Am 04.11.2020 startet die Öffentliche Ringvorlesung zum Gutachten des Wissenschaftlichen Beirates für Agrarpolitik, Ernährung und gesundheitlichen Verbraucherschutz beim Bundesministerium für Ernährung und Landwirtschaft.
Weitere Informationen finden Sie hier!




Göttinger Gespräche zum Agrarrecht 2020 abgesagt


Die Göttinger Gespräche zum Agrarrecht 2020 können leider aufgrund der aktuellen Covid19-Lage nicht stattfinden. Eine Präsenzveranstaltung ist aufgrund der Pandemie Vorgaben unserer Universität nicht möglich. Eine virtuelle Veranstaltung stände im Widerspruch zu unserem Anspruch, ein Forum für Gespräche zu bieten.
Nach reiflicher Abwägung aller Interessen und Möglichkeiten haben wir uns zu dieser schweren Entscheidung entschlossen und bitten insofern um Ihr Verständnis.
Im Jahr 2021 wird die Veranstaltung fortgesetzt – im bekannten Format und in der vertrauten Umgebung.


Vertragsgestaltung in der agrarrechtlichen Praxis mit Christiane Graß



Liebe Jura- und Agrarwissenschafts-Studierende,
Sie interessieren sich für Landwirtschaft und möchten erfahren, wie Vertragsverhandlungen strukturiert oder Verträge auf ihre Recht- und Zweckmäßigkeit überprüft werden? Sie wollen künftige Konflikte zwischen Parteien vermeiden oder einfach wissen, wie Vertragstexte richtig ausformuliert werden? Diese vertrags-rechtlichen Fähigkeiten werden Sie in dieser virtuellen Vorlesung erlernen. Über das Agrarrecht hinaus lernen Sie, zivil- und verwaltungsrechtliche Herausforderungen an die Vertragsgestaltung umfassend zu erörtern und eigene Verträge zu gestalten.
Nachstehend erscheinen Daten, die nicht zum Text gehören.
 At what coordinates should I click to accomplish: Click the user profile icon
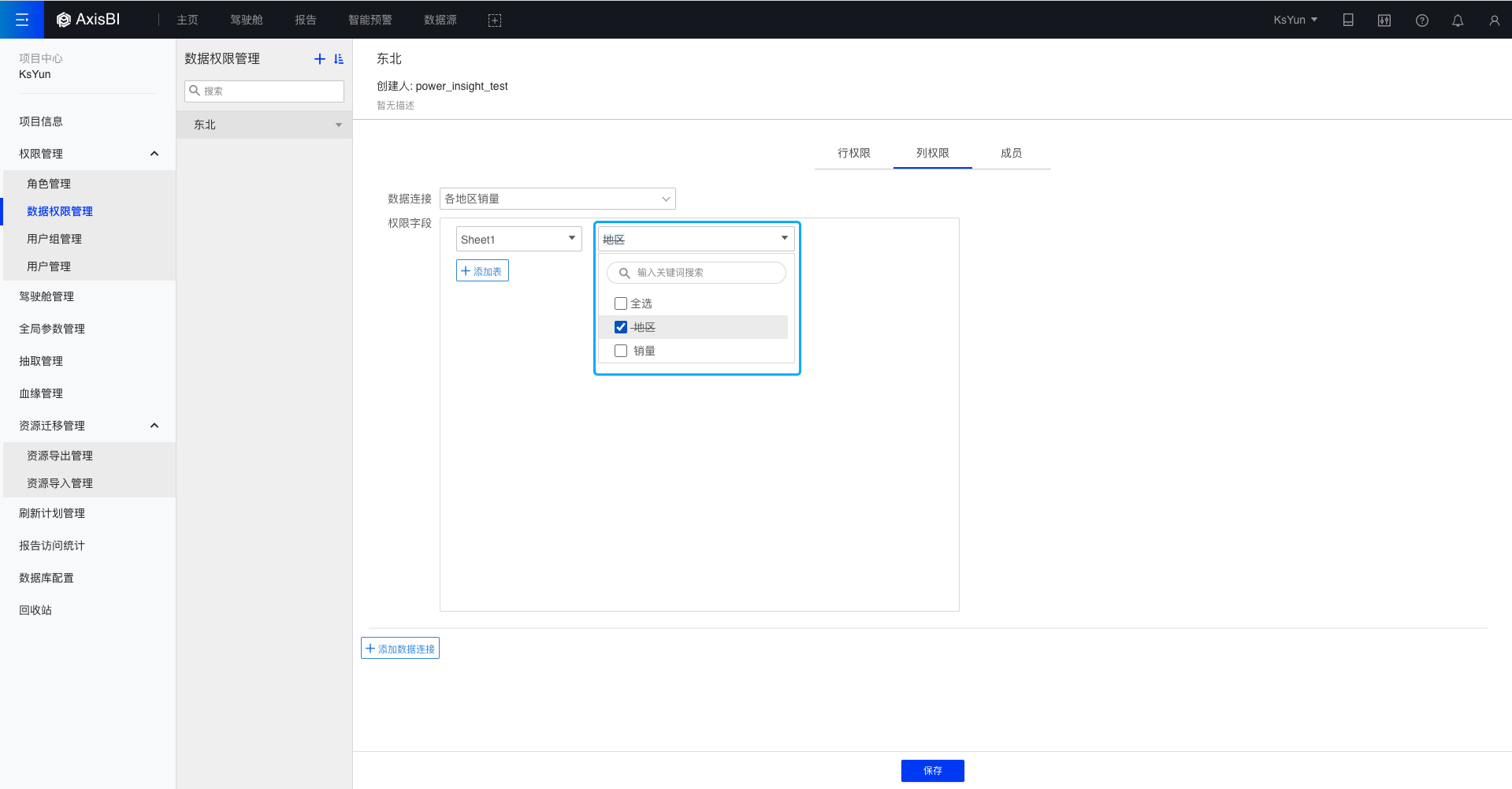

Sie sind herzlich eingeladen, an meiner Vorlesung teilzunehmen.
Weitere Einzelheiten sowie die Vorlesungszeiten entnehmen Sie bitte Stud.IP.
Ich freue mich aus Sie!


Europäisches Agrarrecht mit Prof. Dr. Mögele



Für Juristen*innen, Agrarwissenschaftler*innen, Politikwissenschaftler*innen, etc.
Seit über 50 Jahren bildet die Gemeinsame Agrarpolitik (GAP) eine der zentralen Politiken der Europäischen Union (EU). Zahlreiche EU-Rechtsakte und Urteile des EuGH betreffen die GAP. Daher sind Kenntnisse der GAP und ihres Rechtsrahmens für die Rechtspraxis unverzichtbar.
Die Veranstaltung wird sich u.a. auf folgende Kernbereiche der GAP konzentrieren:
• Vertragliche Grundlagen der GAP • GAP und Wettbewerbsrecht • Instrumente der GAP, insbesondere Agrarbeihilfen • Krisenvorsorge und Krisenmanagement im Rahmen der GAP • Umwelt- und Klimaschutz im Recht der GAP • GAP und internationaler Handel (insb. WTO) • Finanzierung und Umsetzung der GAP

Prof. Dr. Mögele war bis 2019 stv. Generaldirektor in der Generaldirektion für Landwirtschaft und ländliche Entwicklung der EU-Kommission

Termine: 19./20.11.2020 und 21./22.01.2021

Weitere Hinweise in StudIP!



Beihilferechtliche Bewertung des Vorschlags zu einer Tierwohlprämie (Borchert-Kommission)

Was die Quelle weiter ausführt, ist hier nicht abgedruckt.